If the Texans were offered that deal and passed it up, then they are destined to be a terrible franchise. I can't imagine that they did, though, especially now that hindsight indicates that they were not afraid to tick off their fanbase by passing on Vince AND Reggie in favor of a 'better fit'. Ted's scenario would have clearly caused less of a PR nightmare than Mario because (a) you're not using the #1 pick on someone other than the two most dynamic skill position players in the draft, (b) you're adding a number of first-day picks and (c) the O-line was a well-publicized area of need.
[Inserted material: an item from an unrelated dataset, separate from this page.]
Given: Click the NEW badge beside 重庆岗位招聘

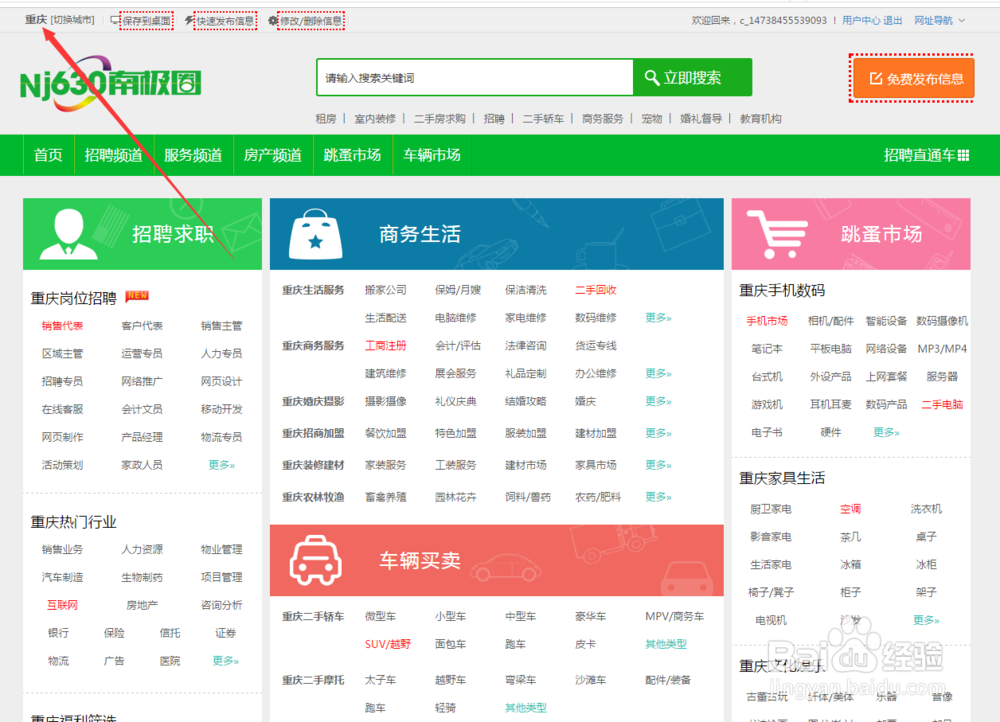Looking at the screenshot, I should click(x=138, y=295).

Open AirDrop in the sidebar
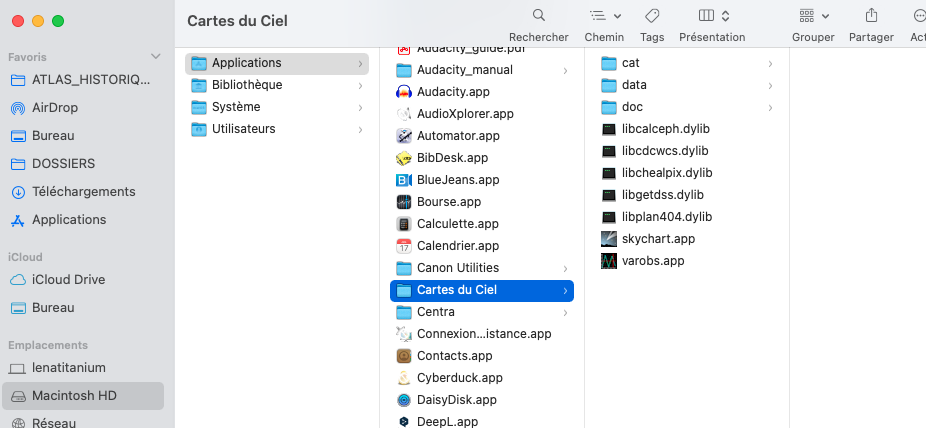54,108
Logically, there's no way the Texans would have taken the path they did if Ted's alternative was available, which is basically what I've been saying.

Wed May 03, 03:10:00 PM  
Blogger Ted Bosquez said...

I still don't think it was an issue of not having opportunities to turn the No. 1 pick into multiple picks.

The Sporting News just released an article and if one believes what they wrote (a leap of faith to be sure) then it sounds like they, come hell or highwater, were going to take Williams or Bush and were not interested in trades that left them with more picks at the expense of being unable to secure one or the other.


The Jets or any other team might have offered or been convinced to offer very attractive deals, but Texans management seemed dead set on one set of options closing their minds to other options.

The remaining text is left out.